## Exercise
Below this line is the material. Write out only its lines from the one containing "The width and height of the screenshot is (1247, 899)." through the one containing "Task: Open the Resource Groups menu", both kept, exactly.

□ □ □

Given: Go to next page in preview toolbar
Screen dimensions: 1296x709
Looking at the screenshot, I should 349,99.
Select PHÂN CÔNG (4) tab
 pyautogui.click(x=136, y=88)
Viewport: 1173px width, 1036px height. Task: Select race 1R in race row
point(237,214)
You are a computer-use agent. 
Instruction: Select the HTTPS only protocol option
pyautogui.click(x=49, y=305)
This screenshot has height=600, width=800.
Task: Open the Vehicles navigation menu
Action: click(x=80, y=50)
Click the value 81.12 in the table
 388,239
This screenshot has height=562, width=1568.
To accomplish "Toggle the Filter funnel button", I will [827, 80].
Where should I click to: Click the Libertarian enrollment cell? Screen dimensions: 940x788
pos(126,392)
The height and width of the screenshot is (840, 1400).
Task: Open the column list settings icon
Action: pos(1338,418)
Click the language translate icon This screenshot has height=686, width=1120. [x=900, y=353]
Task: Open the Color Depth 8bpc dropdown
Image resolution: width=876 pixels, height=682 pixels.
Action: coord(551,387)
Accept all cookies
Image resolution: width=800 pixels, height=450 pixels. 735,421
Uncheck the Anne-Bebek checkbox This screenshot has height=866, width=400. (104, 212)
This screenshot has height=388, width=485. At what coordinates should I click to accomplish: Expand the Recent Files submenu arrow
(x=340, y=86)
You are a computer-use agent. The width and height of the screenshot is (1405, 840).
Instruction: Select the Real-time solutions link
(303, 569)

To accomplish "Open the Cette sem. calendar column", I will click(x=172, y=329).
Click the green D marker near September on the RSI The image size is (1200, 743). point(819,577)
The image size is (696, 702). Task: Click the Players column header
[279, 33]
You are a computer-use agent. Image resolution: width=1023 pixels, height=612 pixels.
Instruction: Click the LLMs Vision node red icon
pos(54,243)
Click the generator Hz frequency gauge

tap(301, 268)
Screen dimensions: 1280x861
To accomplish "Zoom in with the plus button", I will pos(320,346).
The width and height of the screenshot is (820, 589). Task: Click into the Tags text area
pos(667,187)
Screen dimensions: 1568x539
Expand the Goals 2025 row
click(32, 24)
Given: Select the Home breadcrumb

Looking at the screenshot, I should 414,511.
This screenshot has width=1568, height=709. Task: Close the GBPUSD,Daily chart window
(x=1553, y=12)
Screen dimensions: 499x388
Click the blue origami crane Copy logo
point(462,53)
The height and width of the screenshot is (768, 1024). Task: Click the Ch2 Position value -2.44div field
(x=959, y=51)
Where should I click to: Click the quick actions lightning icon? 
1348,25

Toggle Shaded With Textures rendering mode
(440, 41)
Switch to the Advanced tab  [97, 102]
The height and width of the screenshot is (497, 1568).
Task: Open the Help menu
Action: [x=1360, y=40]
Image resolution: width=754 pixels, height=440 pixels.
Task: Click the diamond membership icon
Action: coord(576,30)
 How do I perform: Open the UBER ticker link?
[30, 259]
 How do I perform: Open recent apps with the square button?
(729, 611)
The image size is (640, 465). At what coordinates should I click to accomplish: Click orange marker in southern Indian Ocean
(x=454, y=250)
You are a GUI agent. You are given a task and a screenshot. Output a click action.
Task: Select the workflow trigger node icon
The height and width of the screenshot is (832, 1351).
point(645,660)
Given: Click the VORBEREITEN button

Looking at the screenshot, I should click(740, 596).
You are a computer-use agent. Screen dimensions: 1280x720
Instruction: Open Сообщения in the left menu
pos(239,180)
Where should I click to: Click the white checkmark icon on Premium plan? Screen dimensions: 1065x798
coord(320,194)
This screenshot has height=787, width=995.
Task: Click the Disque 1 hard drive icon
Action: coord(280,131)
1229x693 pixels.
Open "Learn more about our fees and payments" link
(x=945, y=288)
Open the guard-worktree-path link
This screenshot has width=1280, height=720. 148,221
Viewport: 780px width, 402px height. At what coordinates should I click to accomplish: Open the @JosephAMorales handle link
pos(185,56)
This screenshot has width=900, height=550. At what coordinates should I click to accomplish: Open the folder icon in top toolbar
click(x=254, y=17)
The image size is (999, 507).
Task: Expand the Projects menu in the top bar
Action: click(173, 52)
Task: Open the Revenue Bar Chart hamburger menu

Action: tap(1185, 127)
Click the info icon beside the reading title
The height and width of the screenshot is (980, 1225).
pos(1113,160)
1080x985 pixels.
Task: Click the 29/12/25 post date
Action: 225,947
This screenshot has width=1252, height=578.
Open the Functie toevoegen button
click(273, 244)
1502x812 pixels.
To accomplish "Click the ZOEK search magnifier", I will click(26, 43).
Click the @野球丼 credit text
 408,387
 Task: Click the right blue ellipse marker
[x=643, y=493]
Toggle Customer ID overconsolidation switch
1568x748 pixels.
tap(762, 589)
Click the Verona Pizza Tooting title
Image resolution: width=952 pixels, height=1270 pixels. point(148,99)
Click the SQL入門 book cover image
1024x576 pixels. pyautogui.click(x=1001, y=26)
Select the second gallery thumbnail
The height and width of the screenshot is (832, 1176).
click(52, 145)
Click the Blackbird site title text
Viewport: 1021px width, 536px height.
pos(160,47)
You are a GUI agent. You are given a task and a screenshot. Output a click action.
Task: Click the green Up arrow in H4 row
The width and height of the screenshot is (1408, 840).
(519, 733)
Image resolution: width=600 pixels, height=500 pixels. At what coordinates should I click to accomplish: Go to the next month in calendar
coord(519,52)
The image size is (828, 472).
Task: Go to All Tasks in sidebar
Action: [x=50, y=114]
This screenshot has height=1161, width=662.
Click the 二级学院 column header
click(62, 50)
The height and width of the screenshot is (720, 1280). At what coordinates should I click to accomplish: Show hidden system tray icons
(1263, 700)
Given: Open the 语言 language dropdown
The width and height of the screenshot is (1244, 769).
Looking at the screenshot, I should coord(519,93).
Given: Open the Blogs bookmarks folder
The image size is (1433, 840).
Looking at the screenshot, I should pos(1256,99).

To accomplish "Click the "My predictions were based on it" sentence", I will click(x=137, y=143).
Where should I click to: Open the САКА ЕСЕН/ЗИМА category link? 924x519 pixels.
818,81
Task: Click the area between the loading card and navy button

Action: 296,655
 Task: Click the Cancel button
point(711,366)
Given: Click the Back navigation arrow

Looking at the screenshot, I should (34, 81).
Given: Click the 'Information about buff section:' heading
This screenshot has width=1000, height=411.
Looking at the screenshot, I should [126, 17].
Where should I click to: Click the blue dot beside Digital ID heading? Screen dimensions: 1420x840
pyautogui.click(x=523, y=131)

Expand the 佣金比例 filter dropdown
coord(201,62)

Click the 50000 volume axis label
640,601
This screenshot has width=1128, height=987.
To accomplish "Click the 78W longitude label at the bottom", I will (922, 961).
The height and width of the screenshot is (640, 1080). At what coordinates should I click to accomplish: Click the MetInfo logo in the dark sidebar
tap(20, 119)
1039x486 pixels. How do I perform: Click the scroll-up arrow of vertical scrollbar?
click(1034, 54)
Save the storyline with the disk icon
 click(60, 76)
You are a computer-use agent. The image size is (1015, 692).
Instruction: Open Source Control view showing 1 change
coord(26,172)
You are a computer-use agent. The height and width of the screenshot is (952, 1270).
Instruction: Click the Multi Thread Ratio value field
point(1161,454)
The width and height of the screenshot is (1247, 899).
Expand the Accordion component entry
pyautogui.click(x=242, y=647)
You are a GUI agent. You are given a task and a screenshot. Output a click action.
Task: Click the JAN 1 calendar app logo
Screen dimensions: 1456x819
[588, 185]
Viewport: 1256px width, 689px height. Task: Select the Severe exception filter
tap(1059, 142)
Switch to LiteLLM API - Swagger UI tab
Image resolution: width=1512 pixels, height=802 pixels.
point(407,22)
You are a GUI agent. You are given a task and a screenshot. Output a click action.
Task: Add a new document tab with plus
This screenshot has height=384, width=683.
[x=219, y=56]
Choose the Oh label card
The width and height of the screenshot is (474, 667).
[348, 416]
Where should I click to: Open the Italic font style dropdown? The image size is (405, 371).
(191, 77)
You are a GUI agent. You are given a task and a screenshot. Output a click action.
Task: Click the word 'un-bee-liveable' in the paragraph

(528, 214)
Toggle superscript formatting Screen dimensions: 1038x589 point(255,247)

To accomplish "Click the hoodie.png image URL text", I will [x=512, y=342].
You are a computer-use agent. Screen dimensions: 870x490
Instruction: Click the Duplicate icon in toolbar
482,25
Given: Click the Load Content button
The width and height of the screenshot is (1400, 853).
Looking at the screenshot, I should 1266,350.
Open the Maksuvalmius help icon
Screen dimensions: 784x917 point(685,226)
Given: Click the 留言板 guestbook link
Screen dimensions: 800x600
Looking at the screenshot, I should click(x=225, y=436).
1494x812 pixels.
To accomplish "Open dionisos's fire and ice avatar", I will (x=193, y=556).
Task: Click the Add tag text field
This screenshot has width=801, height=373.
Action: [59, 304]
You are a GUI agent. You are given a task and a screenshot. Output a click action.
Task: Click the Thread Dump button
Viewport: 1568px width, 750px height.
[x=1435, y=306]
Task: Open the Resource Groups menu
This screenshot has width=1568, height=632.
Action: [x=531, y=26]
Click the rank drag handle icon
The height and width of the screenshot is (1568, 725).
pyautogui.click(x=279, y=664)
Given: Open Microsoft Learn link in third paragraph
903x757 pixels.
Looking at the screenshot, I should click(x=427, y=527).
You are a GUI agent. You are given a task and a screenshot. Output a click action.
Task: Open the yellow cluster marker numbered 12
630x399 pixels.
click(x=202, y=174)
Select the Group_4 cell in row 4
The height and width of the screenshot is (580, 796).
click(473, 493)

□ □ □

## Output below
The width and height of the screenshot is (1247, 899).
Expand the Accordion component entry
pyautogui.click(x=242, y=647)
You are a GUI agent. You are given a task and a screenshot. Output a click action.
Task: Click the JAN 1 calendar app logo
Screen dimensions: 1456x819
[588, 185]
Viewport: 1256px width, 689px height. Task: Select the Severe exception filter
tap(1059, 142)
Switch to LiteLLM API - Swagger UI tab
Image resolution: width=1512 pixels, height=802 pixels.
point(407,22)
You are a GUI agent. You are given a task and a screenshot. Output a click action.
Task: Add a new document tab with plus
This screenshot has height=384, width=683.
[x=219, y=56]
Choose the Oh label card
The width and height of the screenshot is (474, 667).
[348, 416]
Where should I click to: Open the Italic font style dropdown? The image size is (405, 371).
(191, 77)
You are a GUI agent. You are given a task and a screenshot. Output a click action.
Task: Click the word 'un-bee-liveable' in the paragraph

(528, 214)
Toggle superscript formatting Screen dimensions: 1038x589 point(255,247)

To accomplish "Click the hoodie.png image URL text", I will [x=512, y=342].
You are a computer-use agent. Screen dimensions: 870x490
Instruction: Click the Duplicate icon in toolbar
482,25
Given: Click the Load Content button
The width and height of the screenshot is (1400, 853).
Looking at the screenshot, I should 1266,350.
Open the Maksuvalmius help icon
Screen dimensions: 784x917 point(685,226)
Given: Click the 留言板 guestbook link
Screen dimensions: 800x600
Looking at the screenshot, I should click(x=225, y=436).
1494x812 pixels.
To accomplish "Open dionisos's fire and ice avatar", I will (x=193, y=556).
Task: Click the Add tag text field
This screenshot has width=801, height=373.
Action: [59, 304]
You are a GUI agent. You are given a task and a screenshot. Output a click action.
Task: Click the Thread Dump button
Viewport: 1568px width, 750px height.
[x=1435, y=306]
Task: Open the Resource Groups menu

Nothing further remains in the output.